══ Data to process ══

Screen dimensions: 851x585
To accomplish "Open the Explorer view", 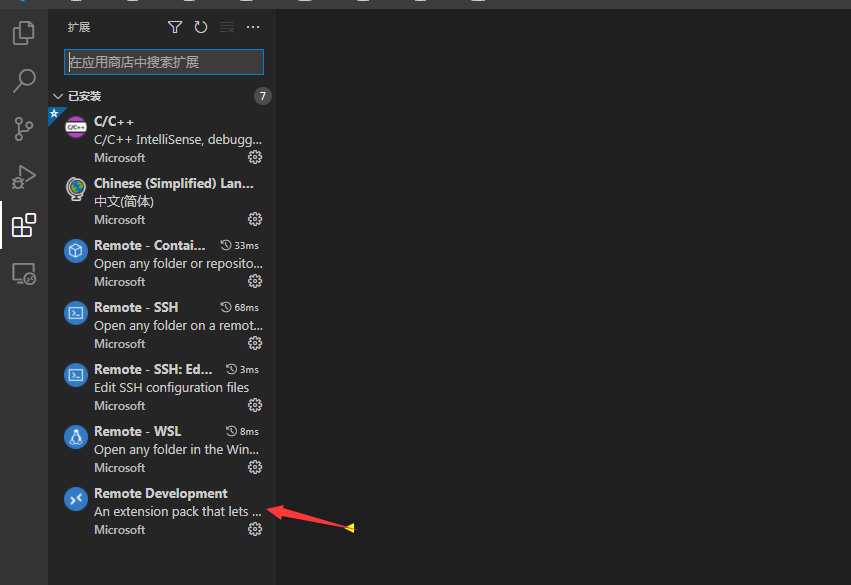I will click(x=22, y=33).
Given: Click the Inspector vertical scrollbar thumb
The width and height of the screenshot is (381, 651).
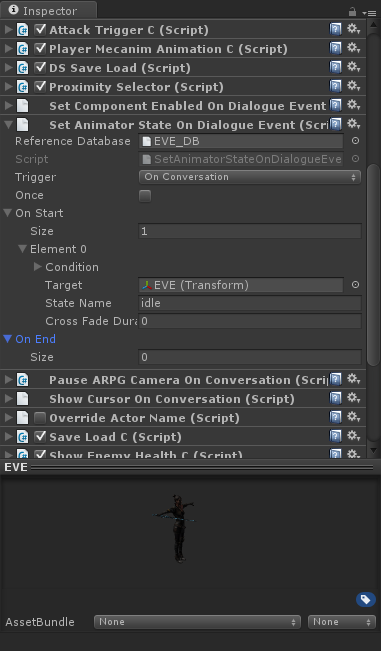Looking at the screenshot, I should tap(374, 264).
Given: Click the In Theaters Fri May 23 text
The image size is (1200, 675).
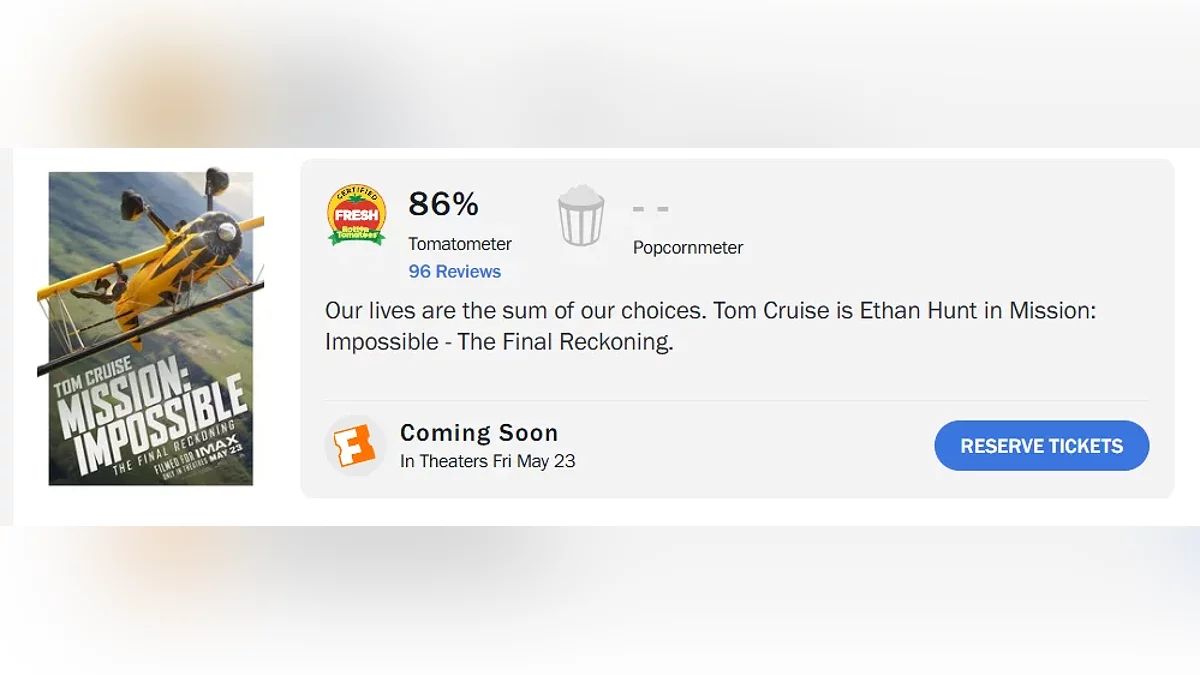Looking at the screenshot, I should coord(487,461).
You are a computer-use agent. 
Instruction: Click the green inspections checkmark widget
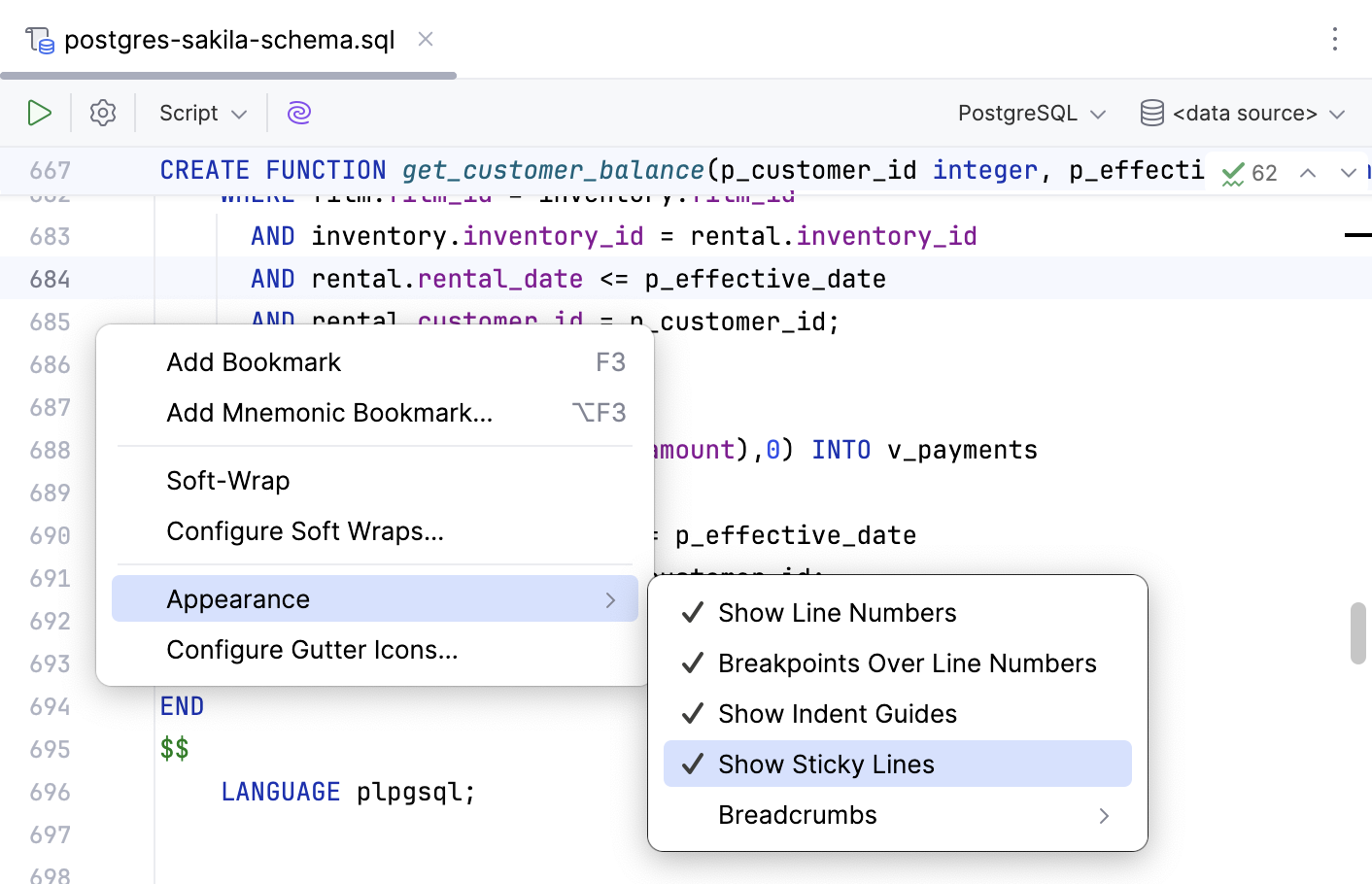pos(1249,173)
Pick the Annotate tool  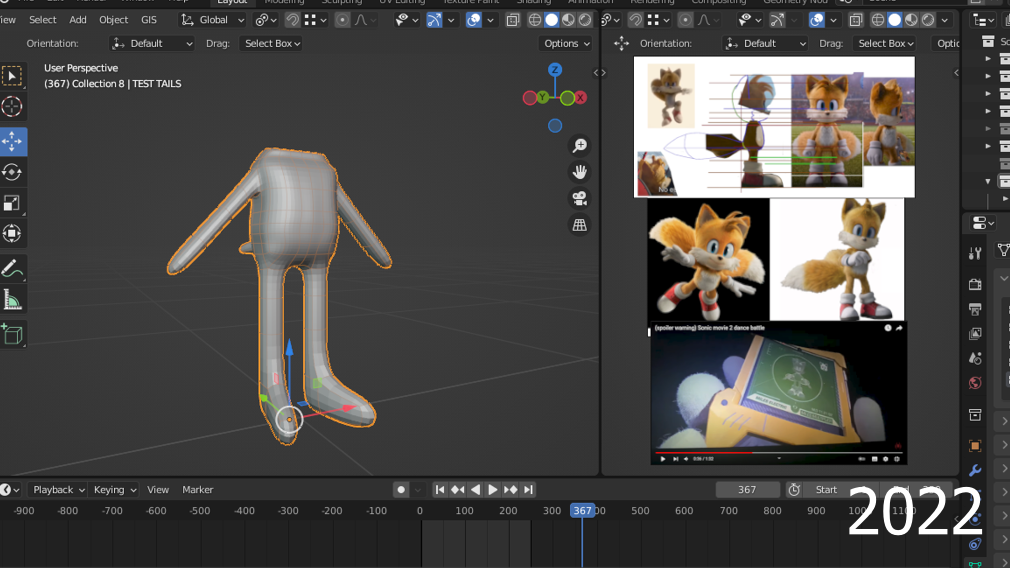pyautogui.click(x=12, y=268)
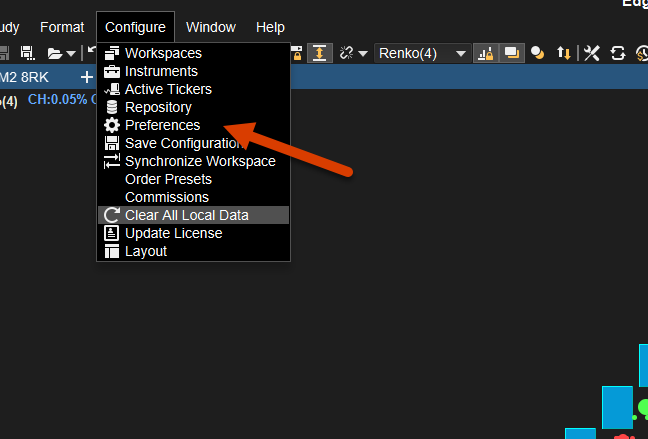Open Preferences from the Configure menu

point(162,125)
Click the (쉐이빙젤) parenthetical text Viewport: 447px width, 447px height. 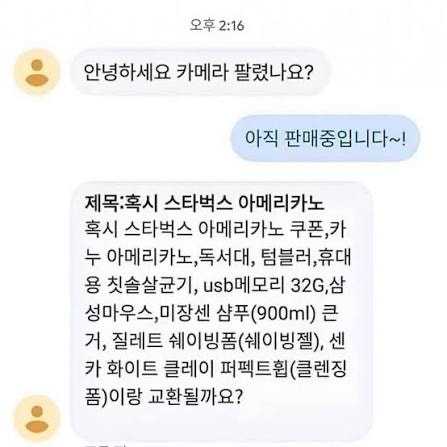(280, 341)

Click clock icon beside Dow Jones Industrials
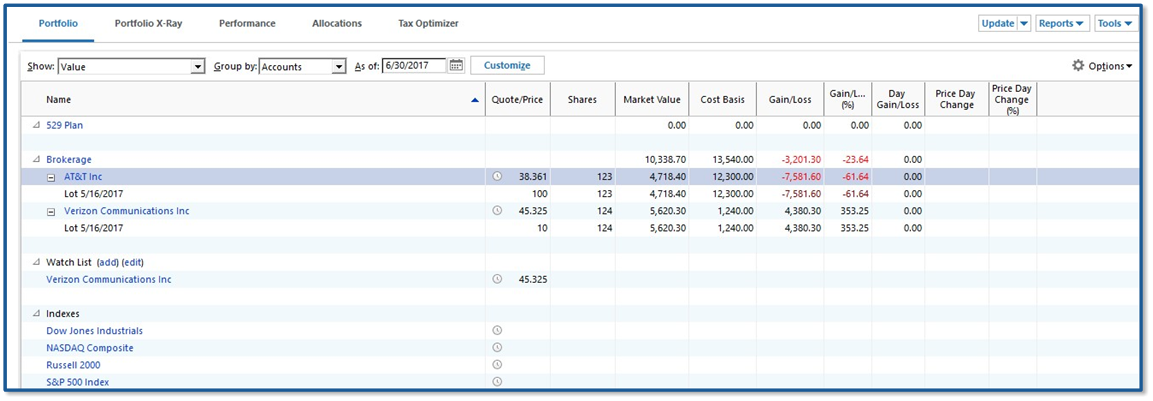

═══

What this task involves
Using the material above, count how many lines include the word "Given" and answer with only that figure.

Solution for this exercise
2